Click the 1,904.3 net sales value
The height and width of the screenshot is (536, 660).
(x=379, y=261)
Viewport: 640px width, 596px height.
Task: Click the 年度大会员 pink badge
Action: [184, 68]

________________________

Please copy every one of the entries above line for line, keeping each character unchanged.

**Exercise answer**
Click the 1,904.3 net sales value
The height and width of the screenshot is (536, 660).
(x=379, y=261)
Viewport: 640px width, 596px height.
Task: Click the 年度大会员 pink badge
Action: [184, 68]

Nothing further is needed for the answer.